→ **Short problem**
Transcribe the part of the data that opens with the line containing "How do I perform: Click the 'For" and closes with the line containing "point(252,239)", copying every line without change.

→ **Records provided**
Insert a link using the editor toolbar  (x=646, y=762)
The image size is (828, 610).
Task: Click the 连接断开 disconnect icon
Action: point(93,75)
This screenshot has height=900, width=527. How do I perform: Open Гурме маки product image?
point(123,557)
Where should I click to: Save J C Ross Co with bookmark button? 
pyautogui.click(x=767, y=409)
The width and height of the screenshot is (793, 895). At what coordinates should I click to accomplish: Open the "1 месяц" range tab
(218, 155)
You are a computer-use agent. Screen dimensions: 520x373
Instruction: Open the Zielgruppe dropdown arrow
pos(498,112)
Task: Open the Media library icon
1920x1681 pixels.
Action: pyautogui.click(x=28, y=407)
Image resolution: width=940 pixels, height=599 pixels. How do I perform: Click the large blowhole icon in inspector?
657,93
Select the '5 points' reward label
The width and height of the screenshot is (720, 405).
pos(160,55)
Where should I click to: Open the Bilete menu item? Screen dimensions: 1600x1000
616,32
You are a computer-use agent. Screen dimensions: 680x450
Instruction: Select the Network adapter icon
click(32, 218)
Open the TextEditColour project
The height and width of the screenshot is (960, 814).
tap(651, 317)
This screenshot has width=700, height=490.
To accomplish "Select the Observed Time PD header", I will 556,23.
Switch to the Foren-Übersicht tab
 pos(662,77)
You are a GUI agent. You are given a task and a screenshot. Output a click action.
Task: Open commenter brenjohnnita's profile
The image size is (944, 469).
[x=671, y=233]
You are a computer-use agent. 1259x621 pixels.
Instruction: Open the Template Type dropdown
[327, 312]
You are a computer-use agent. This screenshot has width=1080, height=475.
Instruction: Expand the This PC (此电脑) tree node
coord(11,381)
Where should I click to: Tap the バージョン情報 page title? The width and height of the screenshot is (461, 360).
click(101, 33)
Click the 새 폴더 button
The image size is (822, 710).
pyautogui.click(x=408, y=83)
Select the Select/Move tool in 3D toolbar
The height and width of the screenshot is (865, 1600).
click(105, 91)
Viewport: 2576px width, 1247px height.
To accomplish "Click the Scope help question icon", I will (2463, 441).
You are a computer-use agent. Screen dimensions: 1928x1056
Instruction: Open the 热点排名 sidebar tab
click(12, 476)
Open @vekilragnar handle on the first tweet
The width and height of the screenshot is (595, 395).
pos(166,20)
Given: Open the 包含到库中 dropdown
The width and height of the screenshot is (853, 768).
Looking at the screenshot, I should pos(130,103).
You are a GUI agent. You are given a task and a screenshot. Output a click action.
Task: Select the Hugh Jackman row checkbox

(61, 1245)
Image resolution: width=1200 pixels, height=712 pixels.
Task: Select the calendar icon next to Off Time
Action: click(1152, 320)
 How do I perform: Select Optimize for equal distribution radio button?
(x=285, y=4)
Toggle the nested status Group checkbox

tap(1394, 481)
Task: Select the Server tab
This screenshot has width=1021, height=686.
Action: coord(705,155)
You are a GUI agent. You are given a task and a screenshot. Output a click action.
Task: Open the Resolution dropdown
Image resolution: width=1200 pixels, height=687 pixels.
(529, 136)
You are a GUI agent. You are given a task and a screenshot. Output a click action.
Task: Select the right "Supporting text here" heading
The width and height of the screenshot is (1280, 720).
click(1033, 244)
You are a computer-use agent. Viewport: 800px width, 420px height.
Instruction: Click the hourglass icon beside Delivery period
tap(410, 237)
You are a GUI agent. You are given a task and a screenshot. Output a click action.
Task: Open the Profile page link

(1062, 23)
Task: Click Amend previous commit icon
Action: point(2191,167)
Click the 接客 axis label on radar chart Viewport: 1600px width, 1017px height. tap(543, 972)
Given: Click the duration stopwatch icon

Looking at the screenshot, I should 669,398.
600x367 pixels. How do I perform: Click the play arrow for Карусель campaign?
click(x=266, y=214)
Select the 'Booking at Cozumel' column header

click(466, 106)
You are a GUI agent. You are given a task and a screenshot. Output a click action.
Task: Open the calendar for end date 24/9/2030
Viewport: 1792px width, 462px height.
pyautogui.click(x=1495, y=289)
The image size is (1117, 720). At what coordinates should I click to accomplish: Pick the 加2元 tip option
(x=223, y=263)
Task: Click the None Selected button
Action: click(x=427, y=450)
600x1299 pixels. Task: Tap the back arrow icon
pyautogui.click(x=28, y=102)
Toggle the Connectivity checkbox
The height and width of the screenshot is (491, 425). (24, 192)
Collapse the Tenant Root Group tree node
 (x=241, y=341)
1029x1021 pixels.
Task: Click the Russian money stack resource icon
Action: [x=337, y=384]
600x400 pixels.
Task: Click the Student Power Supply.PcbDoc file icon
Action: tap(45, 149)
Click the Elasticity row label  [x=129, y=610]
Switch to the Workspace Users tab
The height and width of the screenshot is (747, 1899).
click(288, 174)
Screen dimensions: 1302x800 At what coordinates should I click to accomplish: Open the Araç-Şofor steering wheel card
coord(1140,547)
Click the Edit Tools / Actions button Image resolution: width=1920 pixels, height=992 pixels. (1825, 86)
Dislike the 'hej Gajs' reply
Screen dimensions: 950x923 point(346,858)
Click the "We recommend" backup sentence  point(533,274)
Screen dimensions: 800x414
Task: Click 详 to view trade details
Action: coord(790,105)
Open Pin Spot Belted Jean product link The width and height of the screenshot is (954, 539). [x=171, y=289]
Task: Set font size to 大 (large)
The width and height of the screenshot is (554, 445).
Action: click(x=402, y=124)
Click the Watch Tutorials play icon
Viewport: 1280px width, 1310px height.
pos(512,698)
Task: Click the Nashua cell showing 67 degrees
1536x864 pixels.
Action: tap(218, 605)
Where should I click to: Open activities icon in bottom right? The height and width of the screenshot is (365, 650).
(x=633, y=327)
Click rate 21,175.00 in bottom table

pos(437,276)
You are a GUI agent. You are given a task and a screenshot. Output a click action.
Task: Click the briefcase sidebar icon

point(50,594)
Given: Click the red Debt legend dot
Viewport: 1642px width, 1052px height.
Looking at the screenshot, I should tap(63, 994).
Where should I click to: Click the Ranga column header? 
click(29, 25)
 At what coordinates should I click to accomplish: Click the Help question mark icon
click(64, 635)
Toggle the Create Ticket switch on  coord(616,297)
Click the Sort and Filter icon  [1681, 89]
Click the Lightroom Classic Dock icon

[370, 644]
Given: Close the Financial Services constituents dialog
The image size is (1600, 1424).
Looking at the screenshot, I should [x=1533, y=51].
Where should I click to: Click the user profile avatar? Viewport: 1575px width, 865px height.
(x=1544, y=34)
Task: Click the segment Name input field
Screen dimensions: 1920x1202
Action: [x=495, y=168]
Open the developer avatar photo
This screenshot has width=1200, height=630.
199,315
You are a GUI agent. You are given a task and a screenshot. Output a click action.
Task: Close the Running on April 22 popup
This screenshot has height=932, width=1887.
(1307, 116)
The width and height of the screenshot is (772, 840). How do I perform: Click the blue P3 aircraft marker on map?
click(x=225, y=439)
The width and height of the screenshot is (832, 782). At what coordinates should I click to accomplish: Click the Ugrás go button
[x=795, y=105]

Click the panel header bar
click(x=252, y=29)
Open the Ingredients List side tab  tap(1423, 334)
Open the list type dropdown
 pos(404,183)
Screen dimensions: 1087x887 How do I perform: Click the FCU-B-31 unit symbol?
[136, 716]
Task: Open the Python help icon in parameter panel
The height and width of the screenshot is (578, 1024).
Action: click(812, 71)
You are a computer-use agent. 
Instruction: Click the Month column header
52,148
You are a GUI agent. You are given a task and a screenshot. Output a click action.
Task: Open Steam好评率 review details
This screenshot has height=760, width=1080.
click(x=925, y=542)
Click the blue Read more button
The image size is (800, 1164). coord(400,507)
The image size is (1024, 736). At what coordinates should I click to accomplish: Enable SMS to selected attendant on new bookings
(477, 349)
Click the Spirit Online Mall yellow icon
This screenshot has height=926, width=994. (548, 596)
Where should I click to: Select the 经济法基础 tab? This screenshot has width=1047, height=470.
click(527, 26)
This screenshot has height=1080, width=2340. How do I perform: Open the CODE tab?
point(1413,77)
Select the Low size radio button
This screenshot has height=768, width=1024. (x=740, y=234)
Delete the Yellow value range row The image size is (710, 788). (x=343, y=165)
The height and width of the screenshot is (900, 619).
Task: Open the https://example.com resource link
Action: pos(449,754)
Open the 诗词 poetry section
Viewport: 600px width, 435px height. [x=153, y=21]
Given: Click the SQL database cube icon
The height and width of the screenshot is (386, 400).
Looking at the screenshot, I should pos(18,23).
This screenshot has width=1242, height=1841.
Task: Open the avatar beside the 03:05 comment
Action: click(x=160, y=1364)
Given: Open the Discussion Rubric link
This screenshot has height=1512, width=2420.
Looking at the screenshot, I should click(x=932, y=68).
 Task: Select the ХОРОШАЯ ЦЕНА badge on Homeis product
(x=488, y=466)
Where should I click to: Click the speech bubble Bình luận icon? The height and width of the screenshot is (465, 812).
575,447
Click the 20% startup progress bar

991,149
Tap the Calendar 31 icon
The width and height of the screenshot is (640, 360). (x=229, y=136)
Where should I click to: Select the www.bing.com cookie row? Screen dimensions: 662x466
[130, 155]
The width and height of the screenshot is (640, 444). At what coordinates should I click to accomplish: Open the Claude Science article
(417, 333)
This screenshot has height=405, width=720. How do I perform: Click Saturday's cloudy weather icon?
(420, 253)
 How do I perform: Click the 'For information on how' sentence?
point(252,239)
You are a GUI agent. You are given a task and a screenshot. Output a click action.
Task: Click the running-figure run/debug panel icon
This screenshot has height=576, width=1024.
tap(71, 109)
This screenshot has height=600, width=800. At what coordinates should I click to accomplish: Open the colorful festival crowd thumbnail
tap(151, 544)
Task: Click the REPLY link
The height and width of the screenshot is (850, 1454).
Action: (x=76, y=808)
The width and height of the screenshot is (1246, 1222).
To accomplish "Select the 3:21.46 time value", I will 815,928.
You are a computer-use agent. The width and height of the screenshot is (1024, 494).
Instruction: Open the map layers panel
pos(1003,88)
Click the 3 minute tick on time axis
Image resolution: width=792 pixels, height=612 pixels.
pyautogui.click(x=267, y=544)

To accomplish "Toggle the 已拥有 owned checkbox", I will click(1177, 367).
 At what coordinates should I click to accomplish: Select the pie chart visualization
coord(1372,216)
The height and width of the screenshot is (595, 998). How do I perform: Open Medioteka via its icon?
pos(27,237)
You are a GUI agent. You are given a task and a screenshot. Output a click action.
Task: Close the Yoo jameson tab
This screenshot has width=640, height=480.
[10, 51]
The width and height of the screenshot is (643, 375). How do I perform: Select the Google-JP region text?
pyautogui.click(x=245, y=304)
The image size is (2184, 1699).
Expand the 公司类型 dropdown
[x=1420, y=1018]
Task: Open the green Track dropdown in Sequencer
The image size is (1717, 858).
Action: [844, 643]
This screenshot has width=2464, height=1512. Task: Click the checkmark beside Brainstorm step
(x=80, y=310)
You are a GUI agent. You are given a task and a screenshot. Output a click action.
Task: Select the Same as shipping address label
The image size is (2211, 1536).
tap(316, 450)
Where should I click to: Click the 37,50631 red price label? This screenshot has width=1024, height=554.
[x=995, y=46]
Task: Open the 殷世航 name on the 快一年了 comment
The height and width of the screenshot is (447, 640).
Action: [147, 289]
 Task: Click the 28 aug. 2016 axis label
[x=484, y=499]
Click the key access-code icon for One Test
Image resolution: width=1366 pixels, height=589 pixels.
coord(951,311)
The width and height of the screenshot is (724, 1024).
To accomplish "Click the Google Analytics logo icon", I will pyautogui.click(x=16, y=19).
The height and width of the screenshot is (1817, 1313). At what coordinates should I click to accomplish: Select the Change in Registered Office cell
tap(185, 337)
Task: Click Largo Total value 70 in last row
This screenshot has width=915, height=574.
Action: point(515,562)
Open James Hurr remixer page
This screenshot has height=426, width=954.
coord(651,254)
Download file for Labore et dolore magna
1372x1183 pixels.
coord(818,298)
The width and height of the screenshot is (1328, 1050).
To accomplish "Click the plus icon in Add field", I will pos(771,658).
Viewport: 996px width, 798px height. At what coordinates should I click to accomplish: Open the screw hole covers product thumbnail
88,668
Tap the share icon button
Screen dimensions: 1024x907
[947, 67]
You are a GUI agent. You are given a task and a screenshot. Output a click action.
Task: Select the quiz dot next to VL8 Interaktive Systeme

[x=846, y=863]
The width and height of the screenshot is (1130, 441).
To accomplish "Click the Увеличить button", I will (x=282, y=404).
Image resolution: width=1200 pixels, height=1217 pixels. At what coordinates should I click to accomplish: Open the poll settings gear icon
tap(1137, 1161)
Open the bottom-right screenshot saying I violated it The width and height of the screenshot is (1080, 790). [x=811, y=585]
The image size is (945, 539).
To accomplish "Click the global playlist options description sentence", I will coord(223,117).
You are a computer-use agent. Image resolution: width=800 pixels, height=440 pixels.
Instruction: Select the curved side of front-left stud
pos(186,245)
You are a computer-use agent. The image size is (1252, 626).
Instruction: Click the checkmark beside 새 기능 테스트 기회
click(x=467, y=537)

→ **Reply**
 How do I perform: Click the 'For information on how' sentence?
point(252,239)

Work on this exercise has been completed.